> **Your task**: Show all the lines in the data below that include the word "badge".

*** Information ***

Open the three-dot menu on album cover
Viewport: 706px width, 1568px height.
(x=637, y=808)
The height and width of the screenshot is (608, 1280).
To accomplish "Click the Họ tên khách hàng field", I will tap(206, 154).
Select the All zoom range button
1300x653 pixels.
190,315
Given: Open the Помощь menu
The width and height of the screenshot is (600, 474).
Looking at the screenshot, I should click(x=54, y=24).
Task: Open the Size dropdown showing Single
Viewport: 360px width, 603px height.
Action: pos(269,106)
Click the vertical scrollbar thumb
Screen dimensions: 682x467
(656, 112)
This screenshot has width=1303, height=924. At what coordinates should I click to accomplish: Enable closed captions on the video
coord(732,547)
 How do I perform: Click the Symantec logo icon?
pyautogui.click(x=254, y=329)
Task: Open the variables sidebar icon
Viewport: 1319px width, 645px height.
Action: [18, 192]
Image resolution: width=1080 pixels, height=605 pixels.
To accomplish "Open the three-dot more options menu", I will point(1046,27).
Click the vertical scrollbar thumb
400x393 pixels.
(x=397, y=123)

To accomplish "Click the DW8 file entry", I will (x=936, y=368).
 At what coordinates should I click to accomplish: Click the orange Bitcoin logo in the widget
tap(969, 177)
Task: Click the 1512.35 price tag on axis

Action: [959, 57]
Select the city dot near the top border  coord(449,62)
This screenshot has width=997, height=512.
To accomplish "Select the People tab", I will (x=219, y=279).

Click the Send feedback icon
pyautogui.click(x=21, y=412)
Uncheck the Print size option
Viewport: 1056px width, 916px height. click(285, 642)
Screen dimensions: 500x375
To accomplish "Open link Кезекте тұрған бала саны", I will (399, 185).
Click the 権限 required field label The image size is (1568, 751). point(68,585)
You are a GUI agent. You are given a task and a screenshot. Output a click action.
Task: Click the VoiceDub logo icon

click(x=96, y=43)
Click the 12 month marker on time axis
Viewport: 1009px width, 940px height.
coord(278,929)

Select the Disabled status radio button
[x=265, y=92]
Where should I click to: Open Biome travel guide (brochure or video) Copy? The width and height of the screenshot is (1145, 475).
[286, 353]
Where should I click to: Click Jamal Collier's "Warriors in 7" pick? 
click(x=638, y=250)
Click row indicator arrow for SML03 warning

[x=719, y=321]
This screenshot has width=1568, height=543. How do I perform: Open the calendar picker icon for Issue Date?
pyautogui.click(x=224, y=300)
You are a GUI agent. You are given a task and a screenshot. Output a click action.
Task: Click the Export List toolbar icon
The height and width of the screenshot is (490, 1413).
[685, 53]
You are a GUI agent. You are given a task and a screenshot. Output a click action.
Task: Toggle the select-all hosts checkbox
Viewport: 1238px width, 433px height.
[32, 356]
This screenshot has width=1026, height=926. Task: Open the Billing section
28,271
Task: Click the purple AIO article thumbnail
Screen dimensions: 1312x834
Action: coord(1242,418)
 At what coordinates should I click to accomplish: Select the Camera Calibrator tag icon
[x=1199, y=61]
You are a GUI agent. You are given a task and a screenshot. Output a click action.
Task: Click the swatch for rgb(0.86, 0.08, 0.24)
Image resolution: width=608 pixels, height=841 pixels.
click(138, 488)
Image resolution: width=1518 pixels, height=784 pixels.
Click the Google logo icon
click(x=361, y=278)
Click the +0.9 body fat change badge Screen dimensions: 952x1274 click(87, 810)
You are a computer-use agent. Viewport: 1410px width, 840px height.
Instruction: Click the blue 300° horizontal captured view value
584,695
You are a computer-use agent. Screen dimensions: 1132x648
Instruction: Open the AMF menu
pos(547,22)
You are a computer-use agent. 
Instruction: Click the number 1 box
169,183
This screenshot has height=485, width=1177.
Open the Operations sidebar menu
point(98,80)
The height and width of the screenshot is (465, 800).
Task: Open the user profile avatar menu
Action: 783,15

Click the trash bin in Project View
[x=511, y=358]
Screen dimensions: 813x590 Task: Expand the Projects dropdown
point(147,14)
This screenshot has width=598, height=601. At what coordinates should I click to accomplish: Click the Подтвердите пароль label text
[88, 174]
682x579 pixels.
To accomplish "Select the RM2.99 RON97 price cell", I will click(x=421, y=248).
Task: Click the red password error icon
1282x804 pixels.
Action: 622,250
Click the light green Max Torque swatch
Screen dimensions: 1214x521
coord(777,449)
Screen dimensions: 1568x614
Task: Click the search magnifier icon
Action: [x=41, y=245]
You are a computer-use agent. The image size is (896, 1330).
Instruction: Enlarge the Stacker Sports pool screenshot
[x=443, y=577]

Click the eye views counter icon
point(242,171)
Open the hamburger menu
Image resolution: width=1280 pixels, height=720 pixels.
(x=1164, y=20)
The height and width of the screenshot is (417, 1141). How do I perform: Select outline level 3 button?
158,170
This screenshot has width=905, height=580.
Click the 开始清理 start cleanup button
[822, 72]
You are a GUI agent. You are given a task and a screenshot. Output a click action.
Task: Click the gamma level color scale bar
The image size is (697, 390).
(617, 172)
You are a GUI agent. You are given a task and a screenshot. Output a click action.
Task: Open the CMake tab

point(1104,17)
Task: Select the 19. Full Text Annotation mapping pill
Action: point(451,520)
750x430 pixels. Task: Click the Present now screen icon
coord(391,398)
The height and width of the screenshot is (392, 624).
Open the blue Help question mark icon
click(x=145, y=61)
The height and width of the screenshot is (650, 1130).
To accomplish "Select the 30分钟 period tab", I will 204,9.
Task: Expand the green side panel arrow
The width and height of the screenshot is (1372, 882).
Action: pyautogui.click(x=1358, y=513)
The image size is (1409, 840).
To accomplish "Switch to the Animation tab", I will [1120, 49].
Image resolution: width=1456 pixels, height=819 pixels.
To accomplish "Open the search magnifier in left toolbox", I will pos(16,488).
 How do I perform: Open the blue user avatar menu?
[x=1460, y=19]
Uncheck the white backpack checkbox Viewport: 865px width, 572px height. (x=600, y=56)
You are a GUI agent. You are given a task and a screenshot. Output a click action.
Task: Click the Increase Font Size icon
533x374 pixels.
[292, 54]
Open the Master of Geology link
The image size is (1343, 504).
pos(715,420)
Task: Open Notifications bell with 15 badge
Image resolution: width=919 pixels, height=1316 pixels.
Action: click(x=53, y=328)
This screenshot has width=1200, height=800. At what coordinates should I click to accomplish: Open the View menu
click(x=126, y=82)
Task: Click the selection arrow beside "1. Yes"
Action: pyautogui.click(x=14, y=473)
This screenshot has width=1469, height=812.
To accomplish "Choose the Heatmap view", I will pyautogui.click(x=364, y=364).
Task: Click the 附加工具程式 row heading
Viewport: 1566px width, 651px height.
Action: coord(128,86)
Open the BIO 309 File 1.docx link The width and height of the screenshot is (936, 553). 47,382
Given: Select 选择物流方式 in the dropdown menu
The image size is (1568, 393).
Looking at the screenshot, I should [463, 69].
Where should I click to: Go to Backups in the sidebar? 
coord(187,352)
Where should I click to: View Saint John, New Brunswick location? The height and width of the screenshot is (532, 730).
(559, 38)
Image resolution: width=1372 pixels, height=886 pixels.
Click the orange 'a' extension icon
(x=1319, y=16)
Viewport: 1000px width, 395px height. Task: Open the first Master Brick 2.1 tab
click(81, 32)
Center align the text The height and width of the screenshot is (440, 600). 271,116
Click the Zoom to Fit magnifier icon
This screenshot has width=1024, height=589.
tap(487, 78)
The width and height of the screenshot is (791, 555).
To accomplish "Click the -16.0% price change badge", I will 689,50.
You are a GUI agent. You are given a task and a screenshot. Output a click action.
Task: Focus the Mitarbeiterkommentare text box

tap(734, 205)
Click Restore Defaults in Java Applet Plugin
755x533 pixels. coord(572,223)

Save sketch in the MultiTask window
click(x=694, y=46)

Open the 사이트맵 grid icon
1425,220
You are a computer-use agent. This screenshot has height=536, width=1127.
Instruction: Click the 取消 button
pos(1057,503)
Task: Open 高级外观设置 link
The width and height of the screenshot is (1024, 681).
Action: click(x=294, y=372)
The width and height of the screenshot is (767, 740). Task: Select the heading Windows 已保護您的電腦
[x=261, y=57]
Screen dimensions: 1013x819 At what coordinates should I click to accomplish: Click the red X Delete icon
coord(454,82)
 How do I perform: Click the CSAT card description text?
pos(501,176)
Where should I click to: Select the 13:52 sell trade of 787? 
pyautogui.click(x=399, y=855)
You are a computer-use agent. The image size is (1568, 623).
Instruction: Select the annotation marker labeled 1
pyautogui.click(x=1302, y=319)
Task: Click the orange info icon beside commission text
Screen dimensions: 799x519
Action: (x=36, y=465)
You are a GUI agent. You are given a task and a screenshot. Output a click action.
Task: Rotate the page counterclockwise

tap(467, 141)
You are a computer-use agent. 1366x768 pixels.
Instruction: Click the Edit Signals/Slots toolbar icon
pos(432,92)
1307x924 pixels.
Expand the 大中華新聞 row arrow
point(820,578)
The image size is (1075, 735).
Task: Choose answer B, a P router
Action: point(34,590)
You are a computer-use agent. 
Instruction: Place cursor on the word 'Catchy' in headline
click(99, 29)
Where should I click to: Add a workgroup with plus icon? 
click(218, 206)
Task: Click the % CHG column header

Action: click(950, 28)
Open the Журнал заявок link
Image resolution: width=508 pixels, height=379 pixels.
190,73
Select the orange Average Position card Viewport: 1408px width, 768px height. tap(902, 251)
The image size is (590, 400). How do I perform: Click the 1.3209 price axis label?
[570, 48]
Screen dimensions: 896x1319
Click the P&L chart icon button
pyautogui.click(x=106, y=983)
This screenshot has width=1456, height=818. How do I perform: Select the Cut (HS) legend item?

*** End of Information ***

> **Exercise output**:
Click the +0.9 body fat change badge Screen dimensions: 952x1274 click(87, 810)
Task: Open Notifications bell with 15 badge
To accomplish "Click the -16.0% price change badge", I will 689,50.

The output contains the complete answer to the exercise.